Port-au-Prince ist zurzeit eine umzingelte Stadt, deren Hauptverbindungsstraßen zum Rest des Landes von bewaffneten Gruppen kontrolliert werden. In dieser Woche wurde bekannt, dass die Zahl der hungernden Kinder und Minderjährigen weiter zugenommen hat. Laut Medienberichten sind 4,7 Millionen Menschen, darunter 2,4 Millionen Minderjährige, von der unsicheren Ernährungslage betroffen. Die Hilfsorganisation Save the Children berichtete, in diesem Jahr wüssten weitere 200.000 Kinder und Jugendliche nicht, wo sie die nächste Mahlzeit bekommen sollten. Insgesamt ist die Zahl der Hungernden demnach um 400.000 Menschen im Vergleich zum Vorjahr gestiegen.

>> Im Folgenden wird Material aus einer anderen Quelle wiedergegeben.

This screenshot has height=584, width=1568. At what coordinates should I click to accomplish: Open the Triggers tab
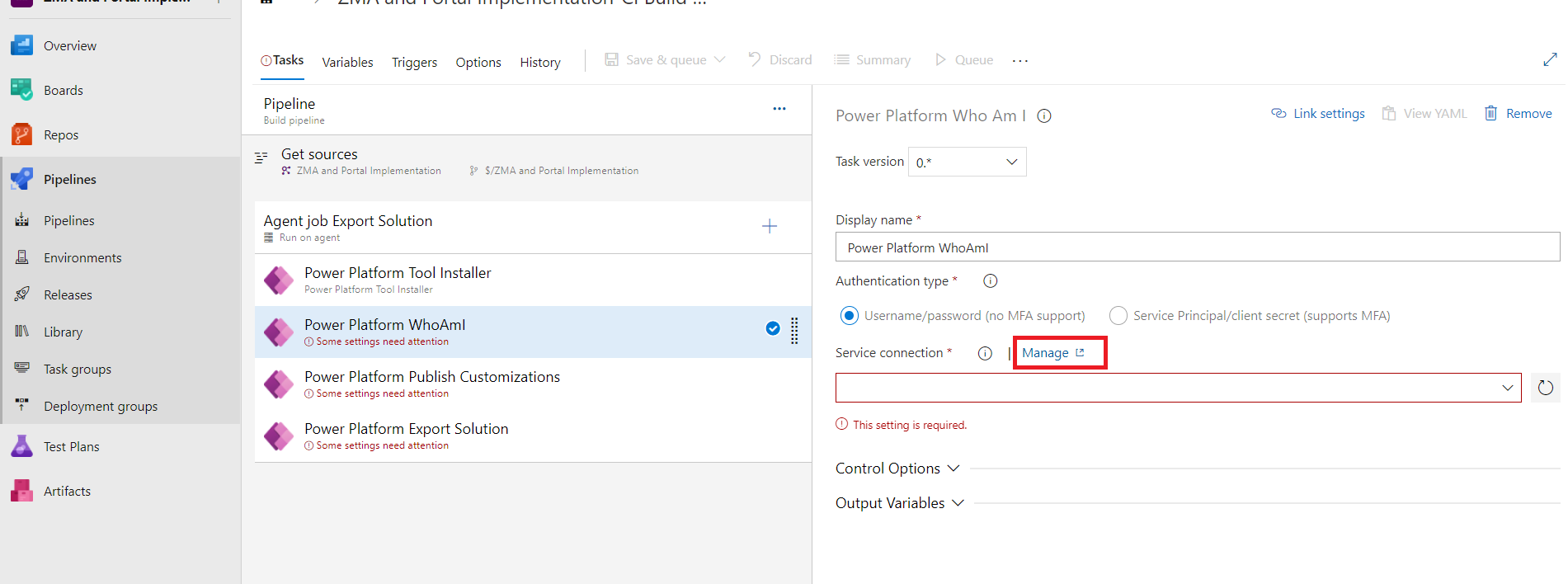tap(414, 63)
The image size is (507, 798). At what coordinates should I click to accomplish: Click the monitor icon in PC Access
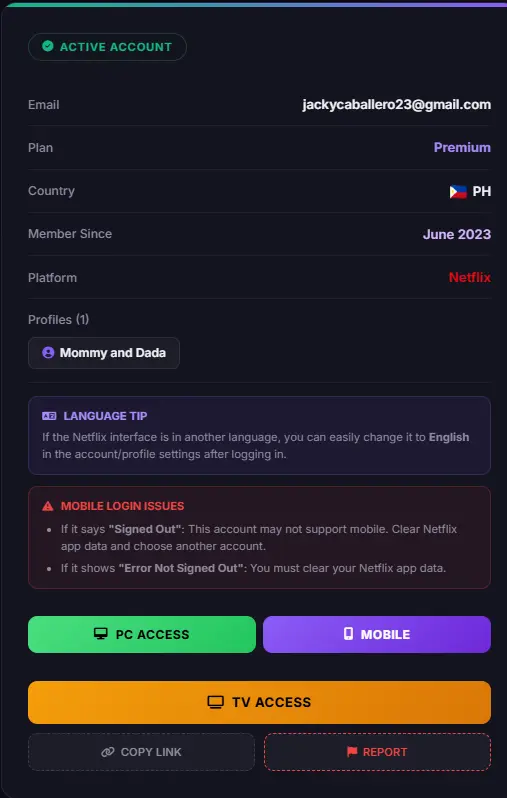tap(101, 634)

Haiti wird seit Monaten von politischer Instabilität und Unruhen heimgesucht. Insbesondere die Hauptstadt Port-au-Prince wird seit Wochen von schweren Kämpfen zwischen den rivalisierenden Banden „400 Mawozo“ und „Chen Mechan“ erschüttert. Im Juli 2021 wurde Staatspräsident Jovenel Moise ermordet, die Hintergründe der Tat sind bis heute nicht aufgeklärt. Haiti gilt als das ärmste Land der westlichen Hemisphäre. Es wurde in den vergangenen Jahren obendrein von Naturkatastrophen wie Erdbeben und Wirbelstürmen erschüttert.